In my last I barely touched upon the breaking up of the patriarchal system in this State, as leading to the leasing of land, or letting it “go to grass” the coming year. In truth this is the easy method by which Kentuckians have been accustomed to restore the fertility of the soil, after being exhausted by several year’s cropping, without the application of manure. The fields are allowed to lie in fallow, when they acquire a fresh supply of carbonaceous matter, that, added to the limestone of which the Bluegrass region consists, makes them as productive as ever. It is unnecessary to add that no country on the globe is better adapted to dairy farming than that embraced within a radius of 70 or 80 miles of Cincinnati, and lying in this State.

“Ye have taken away my gods, and what have I left?” exclaimed the apostate Hebrew; and this may be regarded as the interrogations of the Kentucky planters and farmers as a body. Most of them are at a loss what to do or say. Shiftless, at best they seem hardly to know how to turn themselves. They profess loyalty, and would be happy to be with freedom, “were ‘tother dear charmer away;” but with this they cannot think of parting company. Gov. BRAMLETTE lately recommended the ratification of the constitutional amendment, on condition of the receipt from the general Government of thirty-four millions of dollars as compensation: but the Legislature was coaxed or bullied into rejecting this most sensible of BRAMLETTE’s recommendations. The result will be that they will lose the slaves and get nothing.
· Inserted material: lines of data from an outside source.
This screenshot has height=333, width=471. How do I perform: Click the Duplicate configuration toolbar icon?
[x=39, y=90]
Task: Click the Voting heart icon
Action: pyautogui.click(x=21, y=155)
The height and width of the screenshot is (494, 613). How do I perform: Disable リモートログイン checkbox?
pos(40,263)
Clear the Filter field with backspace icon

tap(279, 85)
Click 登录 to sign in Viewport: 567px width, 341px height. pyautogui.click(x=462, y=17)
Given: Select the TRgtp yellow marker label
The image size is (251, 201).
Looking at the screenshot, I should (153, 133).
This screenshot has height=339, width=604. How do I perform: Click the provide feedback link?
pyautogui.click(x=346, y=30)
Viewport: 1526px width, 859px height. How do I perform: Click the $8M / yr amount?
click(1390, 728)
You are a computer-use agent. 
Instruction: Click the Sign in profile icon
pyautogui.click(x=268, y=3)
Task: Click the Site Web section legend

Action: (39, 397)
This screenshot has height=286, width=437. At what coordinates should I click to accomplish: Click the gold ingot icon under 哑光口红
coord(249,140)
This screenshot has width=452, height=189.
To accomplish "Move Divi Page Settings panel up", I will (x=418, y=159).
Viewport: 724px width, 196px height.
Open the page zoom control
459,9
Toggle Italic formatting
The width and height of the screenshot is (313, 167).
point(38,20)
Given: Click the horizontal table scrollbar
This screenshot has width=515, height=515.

The sybil, when she returns, will not have even one book spared. Of the 225,000 bondmen in this State, five years ago, about 23,000 have already enlisted as soldiers; doubtless as many other able-bodied men have taken their departure. Senator WILSON’s bill will probably set free more than 50,000 of the wives and children of colored troops. If this were insufficient to hasten the overthrow of the system, the owners are driving away the old, the infirm, and the children or such as have enlisted, after accompanying this with a “blessing in disguise,” administered through the cat-o’-nine-tails, I have talked with several who were cripples, or too infirm to render further service, or too young to be marketable in time, and so were turned adrift to shift for themselves.

White this is largely the rule, there are numerous exceptions. In families where the slaves were treated as human beings rather than brutes, (and there were not a few of these,) the masters have comprehended the course of events, and adopted the sensible method of offering their servants regular wages, which they readily accept and stay. The native kindness of heart and attachment to home of the negro are well known, and there is little doubt that if common prudence, instead of revenge, actuated the masters as a class, they would at once emancipate their slaves, and so keep them morally adscripti glebae forever.

“What!” exclaimed a loyal citizen in Lexington the other day; ask my nigger to work for me on condition of giving him regular wages. No! I would see him in _____ first!” This illustrates the spirit of nearly the whole caste, especially in the southern and western counties.